No podía dejar de mirarlo. El primer día pensé que había sido casualidad, pero un mes después lo reconocí como parte de mi entorno.
Era imposible concebir no encontrarme con ese señor de más de setenta años, con ropa muy humilde, un poco sucio y una gran barba que se encontraba sentado bajo uno de los murales de la estación de metro que yo recorría todos los días para dirigirme a la oficina en la que trabajaba.
You got your cherry bomb, de Spoon sonaba en mi ipod la primera vez que lo ví. Él escribía en un cuaderno de piel que había visto pasar todos los años del mundo. Me paré junto a él, como buscando algo en mi mochila para poder curosear un poco en su escrito. Descubrí unos garabatos rojos y azules; muchos triángulos con algunas espirales. Me sentí instrusa al entrometerme en su mundo de papel, así que desvié la mirada y continué mi camino.
Conforme mis pasos seguían, mi mente tarareaba Bohemian Like You, de The Dandy Warhols. ¿Realmente quería saber lo que escribía un desconocido en su cuaderno? ¿Por qué me había movido tanto? Cada día encuentro personajes diferentes que despiertan mi curiosidad en mi camino: el señor que toca la trompeta para ayudarse con unos pesos, la señora que vende dulces sobre una manta roja con unos pocos agujeros, la joven enfermera que va durmiéndose en el tren con sus libros usándolos como almohada, el chofer del “carruaje” que platica sobre la ineficacia de los nuevos puentes y el poco desarrollo urbano que hay desde hace 20 años, por ejemplo. Nunca alguien había despertado ese sentimiento en mí, de curiosidad y ganas de comerme en dos mordidas su historia, nadie como el anciano del cuaderno de piel.
Comencé a imaginar qué clase de relatos habría en ese cuaderno, al puro estilo de “La nueva vida” de un tal Orham Pamuk (sumamente recomendable, por cierto).
Me pensé parada, en medio de todo y nada: “Un aire muy fuerte, sacudiendo mis rizos y mi falda larga. Se me alcanzan a ver las botas hasta la rodilla y con una mano sostengo la boina. Sonrío al ver cómo vuelan las hojas, al compás invisible de unos acordes de guitarra llena de flamenco. El otoño ha llegado y con él los árboles sacan sus vestidos rojos del armario”. Ahí, en mi fantasía, estaba el anciano escritor. Tranquilo, paciente, describiéndome. Metiéndome en sus relatos. Igual que yo, veía la vida pasar y escribía frases que les robaba a los peatones. Los dos mirándonos fijamente sin mirarnos realmente.

******************************

[Consigna] Según el relato, ¿qué se alcanzó a ver en el cuaderno de piel del anciano? El material que viene a continuación no guarda relación con el relato.

******************************

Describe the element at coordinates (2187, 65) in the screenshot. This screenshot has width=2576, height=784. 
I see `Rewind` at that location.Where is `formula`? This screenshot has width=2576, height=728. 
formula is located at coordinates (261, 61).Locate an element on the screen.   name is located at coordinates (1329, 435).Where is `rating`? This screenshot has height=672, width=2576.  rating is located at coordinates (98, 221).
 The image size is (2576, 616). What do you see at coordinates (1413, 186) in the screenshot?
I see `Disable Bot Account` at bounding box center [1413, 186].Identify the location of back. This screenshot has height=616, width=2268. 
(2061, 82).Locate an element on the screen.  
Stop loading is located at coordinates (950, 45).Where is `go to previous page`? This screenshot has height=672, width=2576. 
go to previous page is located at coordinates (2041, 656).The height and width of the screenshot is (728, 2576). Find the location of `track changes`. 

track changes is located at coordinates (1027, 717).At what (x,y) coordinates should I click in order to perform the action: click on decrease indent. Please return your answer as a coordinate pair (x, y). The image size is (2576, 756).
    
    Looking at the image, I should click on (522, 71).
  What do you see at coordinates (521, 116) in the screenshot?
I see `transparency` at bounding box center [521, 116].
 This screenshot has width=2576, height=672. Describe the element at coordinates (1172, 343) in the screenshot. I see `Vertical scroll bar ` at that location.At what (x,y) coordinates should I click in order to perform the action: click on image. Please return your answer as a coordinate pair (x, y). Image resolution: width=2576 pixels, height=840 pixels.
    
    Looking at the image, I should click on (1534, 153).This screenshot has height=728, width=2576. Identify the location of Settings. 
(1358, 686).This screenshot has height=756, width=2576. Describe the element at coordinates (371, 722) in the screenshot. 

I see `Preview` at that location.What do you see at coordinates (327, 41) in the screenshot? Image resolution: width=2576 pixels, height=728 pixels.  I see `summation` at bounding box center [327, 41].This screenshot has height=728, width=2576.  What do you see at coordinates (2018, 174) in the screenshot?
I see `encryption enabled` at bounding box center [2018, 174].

******************************

[Respuesta] Unos garabatos rojos y azules, con muchos triángulos y algunas espirales.